見ていると飽きない紀伊は、夜は必ず熟睡していた。
夜行性の魔物達は何度も紀伊を襲いに来ていたが全て大芝が成敗していたのだった。
それがどれほど騒がしくても彼女が目を覚ますことは無かった。
「お前、いつか本当に肉、食われちまうぞ?」
大芝はそんな紀伊の首元にかぶりつく振りをしたが、全くなんの気配を感じることも無い紀伊の寝顔を見て笑みを浮かべると自分も布団へと戻った。

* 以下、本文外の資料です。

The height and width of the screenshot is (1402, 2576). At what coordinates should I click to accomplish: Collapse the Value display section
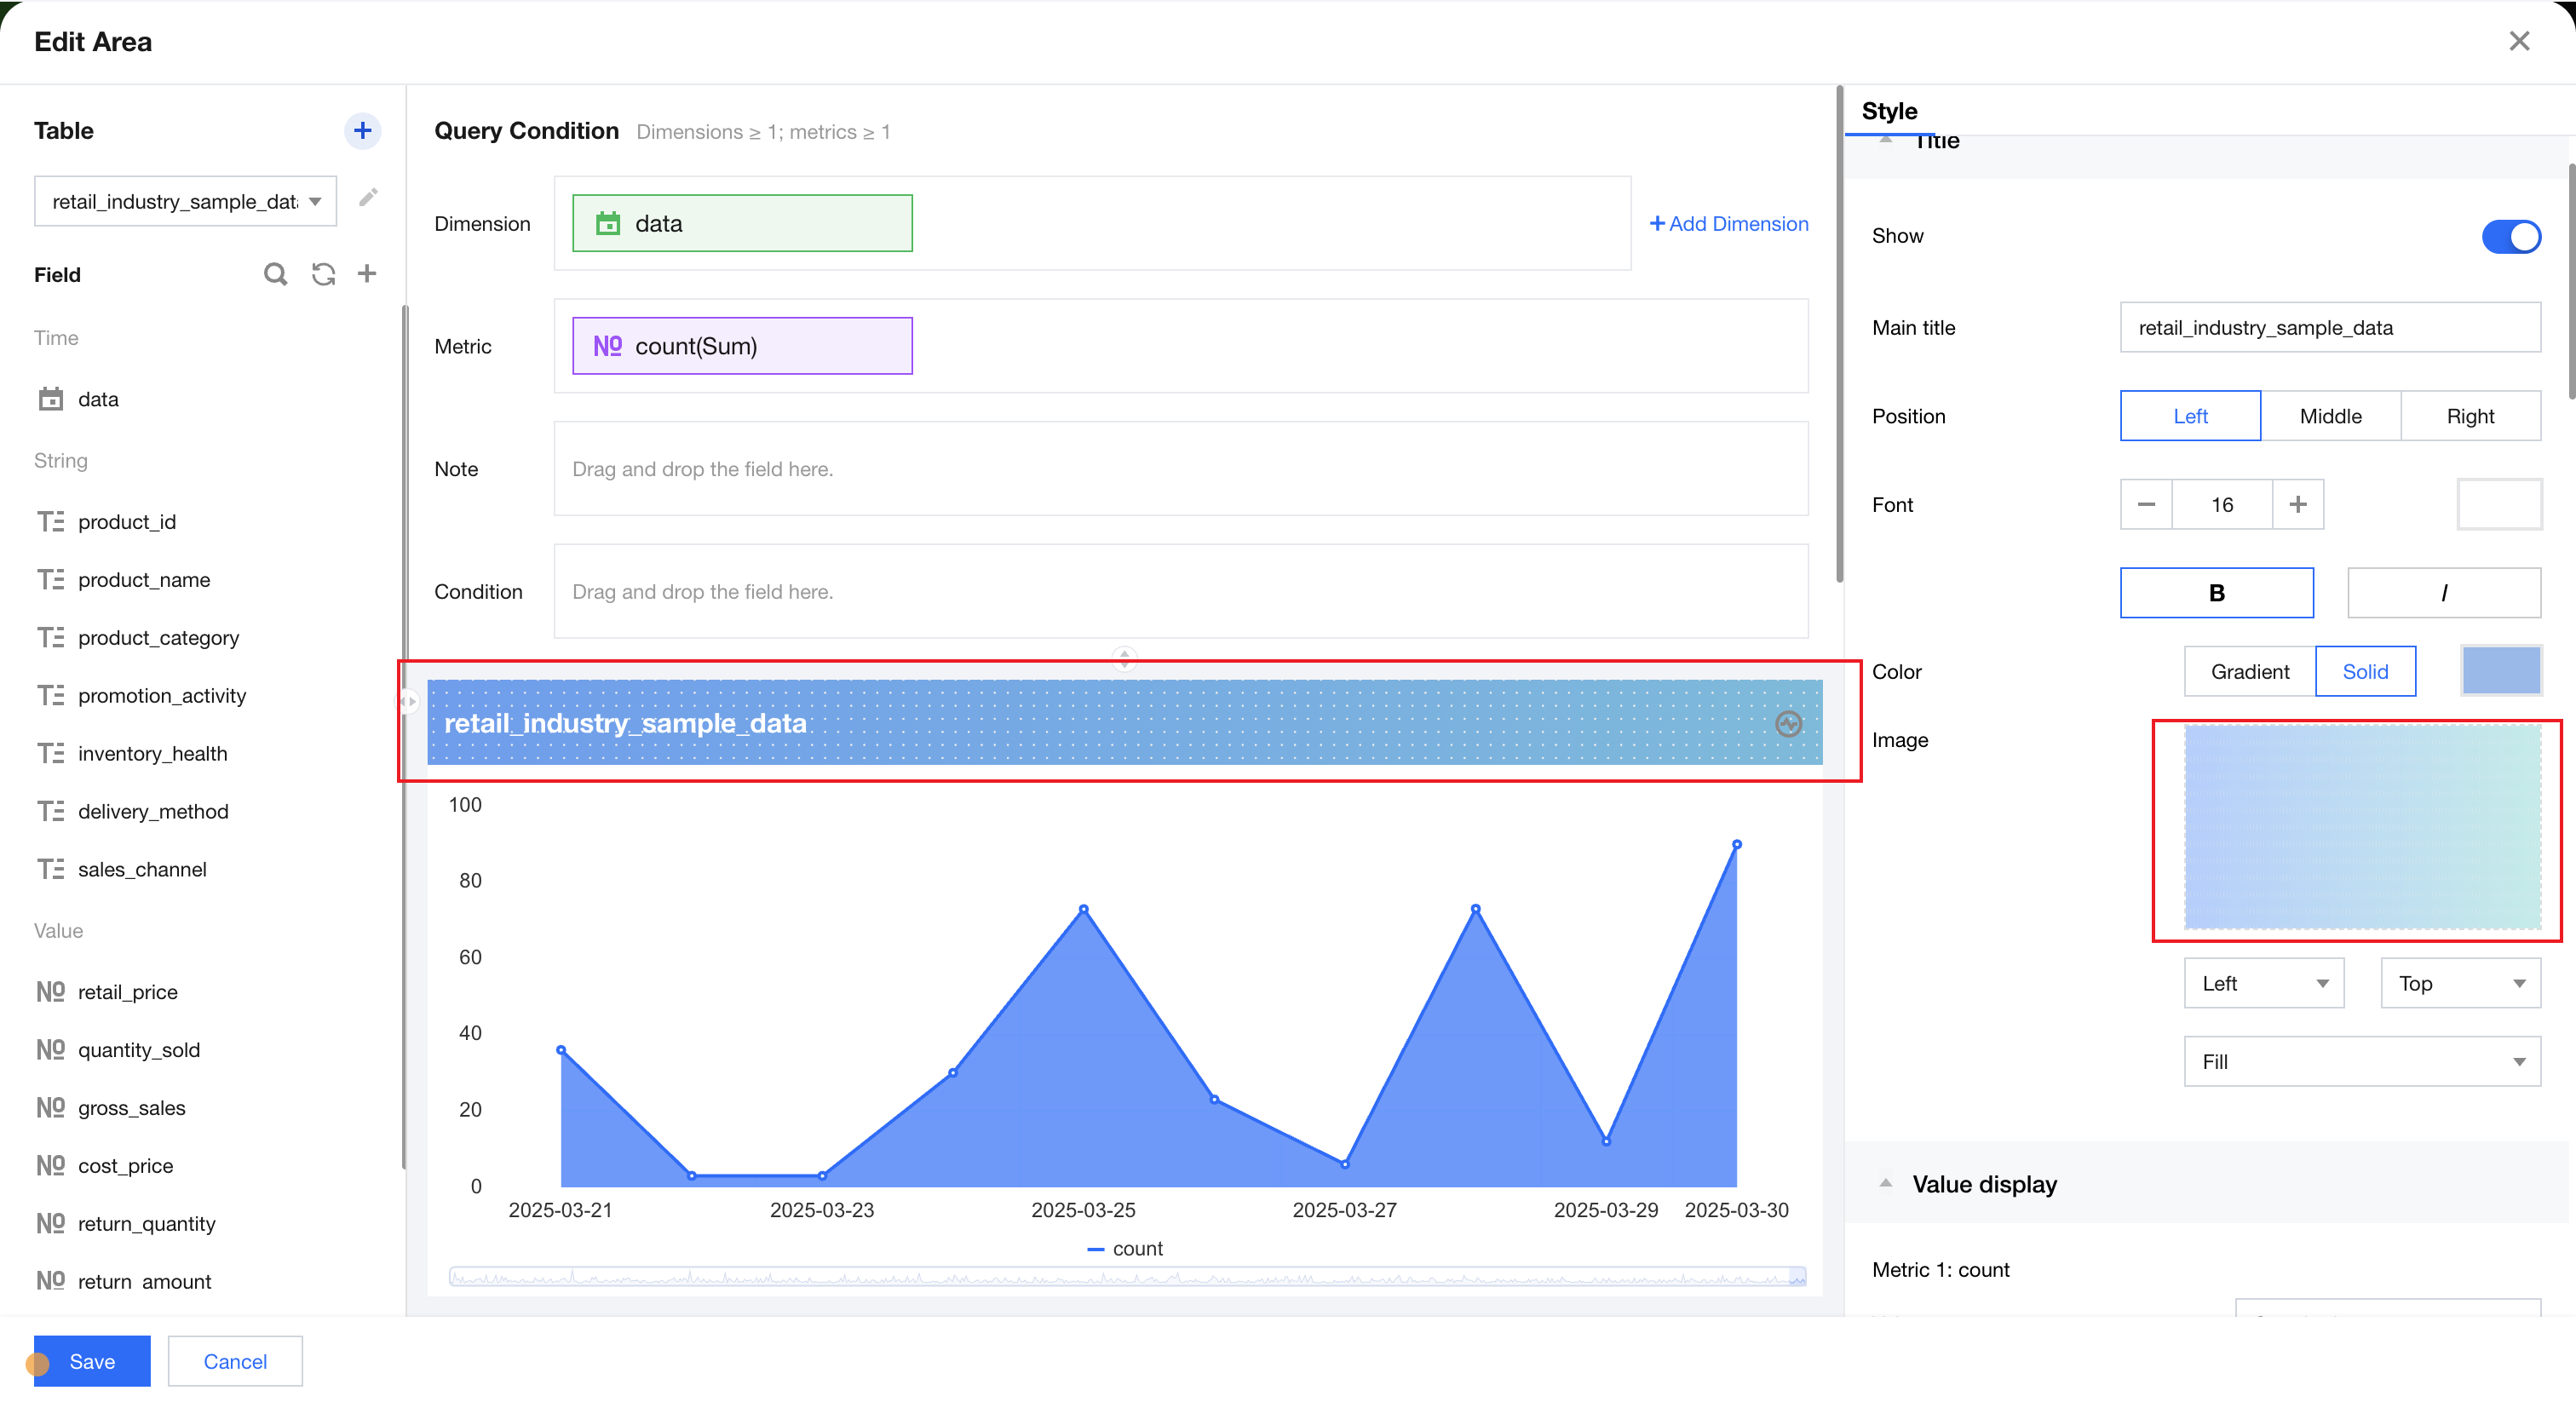(x=1885, y=1184)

次の朝、壁にぶつけられたサンサンの鼻は真っ赤に腫れ上がっていたが、何を言うこともなくサンサンは朝食を作り、紀伊達を丁重にもてなしてくれた。
紀伊はそんなサンサンによく礼を言うとまた旅に出た。
「ねえ、大芝さん。」
「大芝で良いよ。」
「じゃあ、大芝。」
「なんだそのいきなり見下した目は。」
大芝は噴出すと紀伊の隣に並んだ。
紀伊は何か言いたげにうつむいていた。
「お前らしくないな、言いたいことがあったら言えよ。」
「あのね、じゃあ本当のこと言うけど・・・。大芝のことは本当はすっごく厄介だと思ってるんだけど、」
「お前、いい根性してるじゃねえか。」
「でも・・・。」
「ん?」
「もうすぐ故郷に着くと思うの。そしたら私、平常心でいられなくなっちゃうと思うの。だから・・・。」
「墓参りってやつか?何で平常心でいられないんだ?」
けれど紀伊の答えは無かった。
むしろ紀伊自信、父と母の墓を目にすればどうなるかなんて分からなかった。
すると大芝は紀伊の頭に手をおいた。
「分かったよ。一緒にいてやるよ。一人で旅すると言ってもまだ十六歳の女の子だからな。可愛いもんだ。」
大芝はニヤニヤと笑った。
「馬鹿にしてるでしょ。」
紀伊は大芝の顔をのぞき込んだ。
栗色の目が大芝の顔を見つめる。大芝はその目に吸い込まれそうになり、一歩下がった。